Have you made it your goal to watch all of the Best Picture nominees before the Golden Globes on Sunday night?
I’ve seen them all and the one that’s the hardest to watch — and hardest to forget — is Jonathan Glazer’s inverted Holocaust drama “The Zone of Interest,” which won the Grand Prix and FIPRESCI Prize at the Cannes Film Festival before its Globe nominations for Best Picture: Drama, Best Non-English Language Film and Best Original Score.
Loosely based on the 2014 novel of the same name by British author Martin Amis, the harrowing film is set in 1943 in German-occupied Poland where Auschwitz Commandant Rudolf Höss and his housewife Hedwig raise their five Aryan children in a lavish home directly on the other side of the walls of the concentration camp.
In many ways, the film is the opposite of Steven Spielberg’s emotional “Schindler’s List” (1993), which brilliantly immersed us in pathos. It also differs from the dreamlike playfulness of Roberto Benigni’s “Life is Beautiful” (1997) and satirical comedy of Taika Waititi’s “JoJo Rabbit” (2019). It’s closer to László Nemes’ “Son of Saul” (2015), which left the atrocities lurking just outside the frame, but even that was still set inside the concentration camp.
Intentionally, “The Zone of Interest” never once enters the camps during the actual Holocaust. Instead, we patiently watch Commandant Höss (Christian Friedel, “13 Minutes”) host various Nazi meetings to matter-of-factly discuss the “final solution” of gassing millions of Jewish people. We also watch his wife Hedwig (Sandra Hüller, who also stars in the Globe nominee “Anatomy of a Fall”) cook meals, hang laundry and tend her garden.
At times, the pacing of these mundane tasks rivals Chantal Akerman’s “Jeanne Dielman” (1975) in challenging our attention spans to watch ordinary life. But this is precisely the point: juxtaposing how willfully ignorant people can go about their daily business while atrocities occur next door. In the distance, we hear faint gunfire, dogs barking and horrifying screams of Jewish people. Even Hedwig’s mother can’t stand the smell and ends her visit early.

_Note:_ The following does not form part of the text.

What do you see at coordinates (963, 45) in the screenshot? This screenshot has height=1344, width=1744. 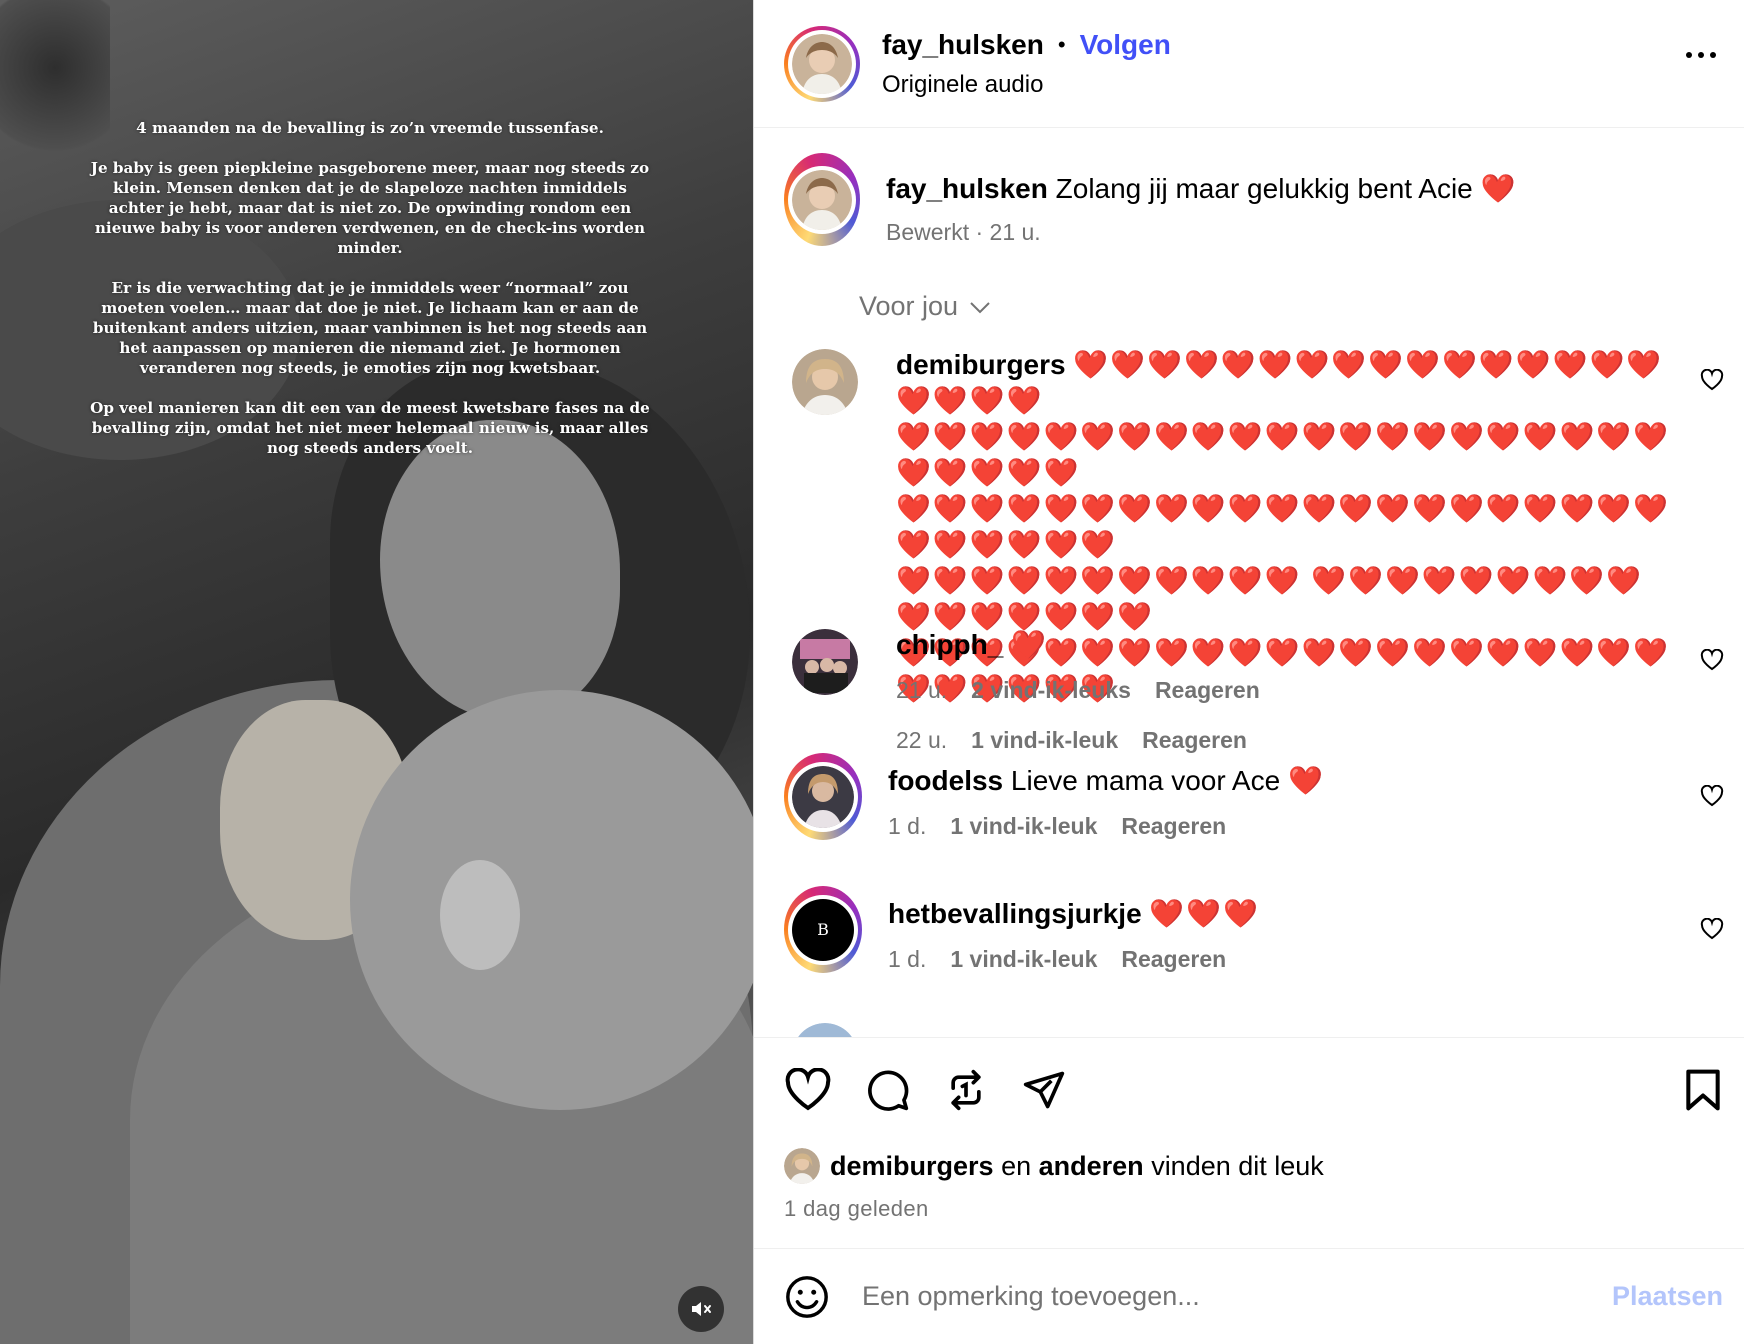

Breaking up the monotony is a recurring infrared sequence of a neighboring Polish girl who sneaks out every night to hide scraps of food for the prisoners to eat, though it’s sadly more of a creative interlude than anything that cohesively ties into the narrative. It’s here that we’re visually reminded of Glazer’s bizarre sci-fi thriller “Under the Skin” (2013), where Scarlett Johansson played some sort of alien creature seducing men to their liquid deaths.
In “The Zone of Interest,” Glazer’s greatest directorial touch comes at the end with a masterful cut to present day as custodians clean the camp, which has since been turned into a Holocaust museum. We see them vacuum the floors and dust the glass of showcases containing piles of shoes belonging to the millions of Jewish victims.
Nothing can compare to the actual documentary footage of Alain Resnais’ “Night and Fog” (1956) or Claude Lanzmann’s “Shoah” (1985), but as a narrative film, “The Zone of Interest” can do something those films cannot, which is cut back to a Nazi officer dry heaving with guilt like the genocidal dictator in “The Act of Killing” (2012). After the war, Höss was convicted by the Polish Supreme National Tribunal and hanged on April 16, 1947.
This powerful ending alone makes “The Zone of Interest” a worthy nominee for Best Picture: Drama at Sunday’s Golden Globes, though it’s probably the film least likely to win against Christopher Nolan’s “Oppenheimer,” Martin Scorsese’s “Killers of the Flower Moon” and Celine Song’s “Past Lives.” It is, however, a better film than Bradley Cooper’s “Maestro” and Justine Triet’s “Anatomy of a Fall,” so right now it’s my fourth favorite of the bunch.
It’s much more likely to win in the category of Best Non-English Language Film, where oddsmakers are predicting “Anatomy of a Fall” (France), but I’m rooting hard for “Past Lives” (U.S./Korea). Rounding out the category is Aki Kaurismäki’s rom-com “Fallen Leaves” (Finland), Matteo Garrone’s drama “Io capitano” (Italy) and J.A. Bayona’s survival tale “Society of the Snow” (Spain), which premieres on Netflix this weekend if you want to catch up.